Short exercise: In the post on zero-knowledge technology below, reproduce the portion from "The grassroots Left" up to and including "web 3.0 thing?", substituting "ordinary citizens" for "We The People".

Supplied passage:
..........
Friends: If I tell you why ZK is important, and then give you a non-technical breakdown that's understandable to non-experts, will you read? Before this intimidating sounding (and so powerful it sounds like magic; yet that same was true of electricity when first discovered; and AI that can turn text to voice and vice versa, and quantum computing) To fit in the Subject line I called ZK a tool but it's a broad class of powerful existing and emerging technologies. My doctorate is in a very different area of mathematics but I have enough background (and have read enough) to know it is very real -- and promising. This extended (for not all but many readers) weekend is your chance to get ahead of the curve and feel comfortable about the basic meaning of a concept that is currently one of the best maybe best, candidate for powerful technology for this decade and beyond -- which can be used for good -- if we don't use it for good, the powers that be surely won't -- both defensively and to expand freedom


The grassroots Left and Right are both (too often) falling into the mistake of categorizing as "evil" some 'things' that (a) are coming whether we want to or not (b) will have evil aspects, they are 100% correct to warn about (c) But instead of focusing on the evil potential with 99% or 100% or our energy, we need to learn about tools that (i) mitigate the evil and even better (ii) let us create positive portions of these 'things' -- the 'things' being tech for safe storage and transfer of value and for decentralized decisionmaking (which corporations/governments will use for their ends but we can use to empower We The People) and what's this web 3.0 thing? 

Without further ado let me paste: (A) from my email to a major privacy vlogger yesterday and then include (B) what "What is ZK?" side bar of an ever growing 6-months in the making multi-part article for Citizen Activists..pardon typos etc -- you'll see why ZK is a powerful tool for fighting back

(A) Subject: "A solution for Digital ID, protecting privacy in impending Web 3.0 -- putting Decentralized ID in the hands of the people?Have you looked at Zero Knowledge tech, in particular, this Recursive subtype?(excerpts from vid transcript)"

Dear XXX 
I recently found your channel and subscribe

[...] In short, a week or so ago I watched a video in which you bemoaned our digital ID future which you gave the impression you thought was unavoidable (I thought it might have been the one on CBDCs but a quick text-search of youtube auto-transcript doesn't find "centralized" match, so maybe another video?) It seems to  me that zk-SNARKs (which I first found out about them, and STARKs, around 2017) may be a freedom/privacy-enhancing way forward; at least worth vigorously exploring no less than developing GNU and the Linux kernel were worth exploring, trying to improve, etc, 30+ years go.

Blockchain projects I'm aware of using zk include Algorand (led by MIT prof. who won the Turing Award, computer science's version of the Nobel prize, and co-inventor of zk-SNARKs); Chainlink; and a small but impressive and ambitious blockchain called Mina (the youtube channel Coin Bureau with over 2M subs, profiled Mina some time ago so not super tiny)
..........
Supplied material:
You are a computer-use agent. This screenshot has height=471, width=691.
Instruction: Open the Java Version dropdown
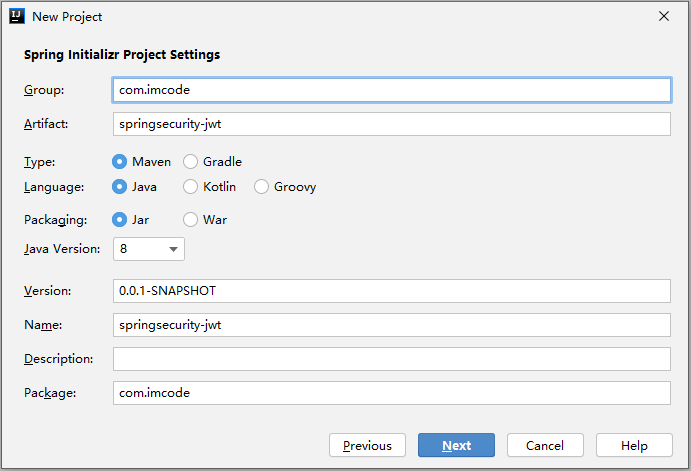click(x=149, y=248)
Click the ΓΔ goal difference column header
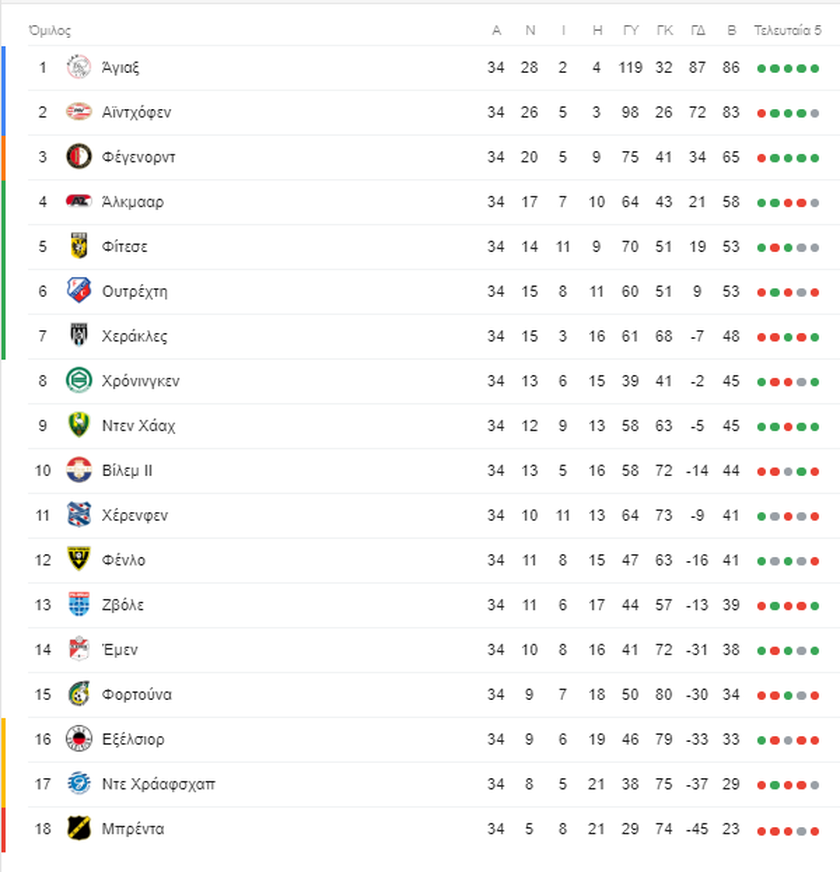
..........
Result for this exercise:
The grassroots Left and Right are both (too often) falling into the mistake of categorizing as "evil" some 'things' that (a) are coming whether we want to or not (b) will have evil aspects, they are 100% correct to warn about (c) But instead of focusing on the evil potential with 99% or 100% or our energy, we need to learn about tools that (i) mitigate the evil and even better (ii) let us create positive portions of these 'things' -- the 'things' being tech for safe storage and transfer of value and for decentralized decisionmaking (which corporations/governments will use for their ends but we can use to empower ordinary citizens) and what's this web 3.0 thing?